_TASK A_
In the text on Francis Daniels Moore, copy everything from "In 1952, Moore" down to "Harvard Medical School.", switching "Hasty Pudding Club" to "Signet Society".
_TASK B_
According to the text on Francis Daniels Moore, where was his Lister Oration given?

_EXCERPT TO READ_

—————

- Born: April 17, 1913 Evanston, Illinois, U.S.
- Died: November 24, 2001 (aged 88) Westwood, Massachusetts
- Education: Harvard University (B.A.), (M.D.)
- Awards: Lister Medal (1978)
- Scientific career
- Fields: Surgery
- Workplaces: Brigham and Women's Hospital, Harvard Medical School

= Francis Daniels Moore =

American surgeon

Francis Daniels Moore (April 17, 1913, in Evanston, Illinois – November 24, 2001, in Westwood, Massachusetts) was an American surgeon who was a pioneer in numerous experimental surgical treatments. Among his many achievements, he refined burn-treatment techniques, helped perform the world's first successful organ transplant (which involved a kidney), and accurately determined the volume of water and other nutrients in the human body using radioactive isotopes of those substances.

In 1952, Moore became a member of the American Academy of Arts and Sciences. He was awarded the 1978 Lister Medal for his contributions to surgical science. The corresponding Lister Oration, given at the Royal College of Surgeons of England, was delivered on May 23, 1979, and was titled "Science and service". He later became a member of both the National Academy of Sciences and the American Philosophical Society.

Moore graduated from Harvard in 1935, where he was president of The Harvard Lampoon magazine and the Hasty Pudding Club. In 1939, he received his medical degree from Harvard Medical School.

—————

_PROVIDED MATERIAL_
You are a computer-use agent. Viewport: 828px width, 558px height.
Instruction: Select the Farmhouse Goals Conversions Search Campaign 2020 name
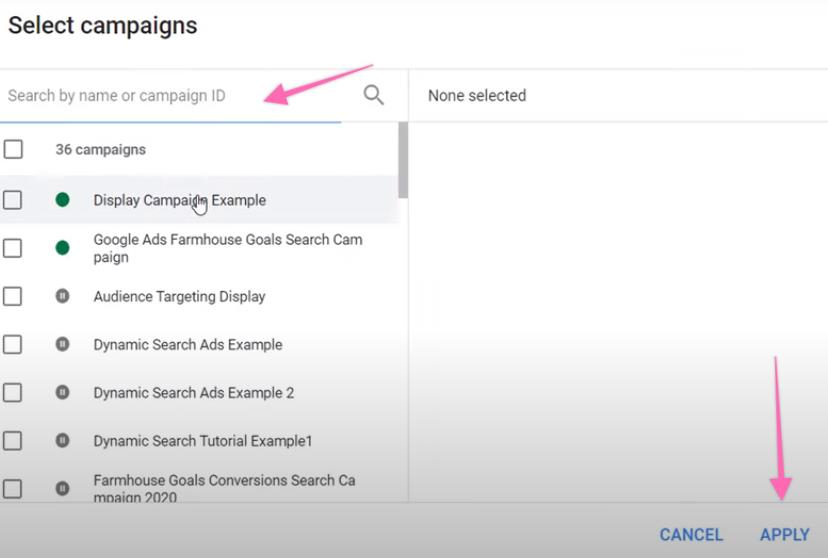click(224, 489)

—————

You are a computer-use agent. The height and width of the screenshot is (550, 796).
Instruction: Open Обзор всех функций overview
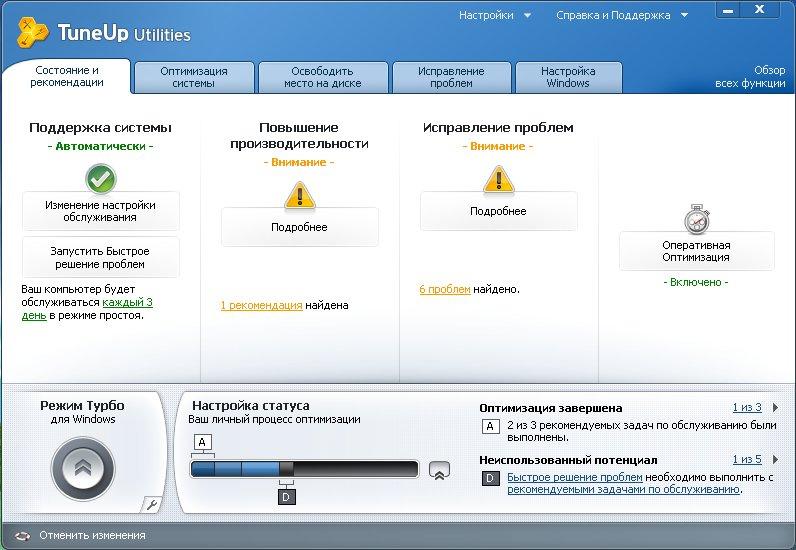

—————

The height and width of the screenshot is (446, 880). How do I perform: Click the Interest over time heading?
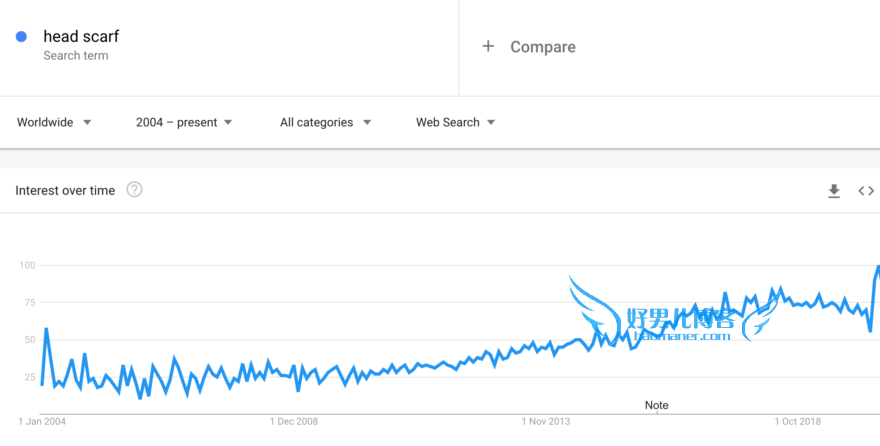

—————

_SOLUTION A_
In 1952, Moore became a member of the American Academy of Arts and Sciences. He was awarded the 1978 Lister Medal for his contributions to surgical science. The corresponding Lister Oration, given at the Royal College of Surgeons of England, was delivered on May 23, 1979, and was titled "Science and service". He later became a member of both the National Academy of Sciences and the American Philosophical Society.

Moore graduated from Harvard in 1935, where he was president of The Harvard Lampoon magazine and the Signet Society. In 1939, he received his medical degree from Harvard Medical School.

_SOLUTION B_
At the Royal College of Surgeons of England.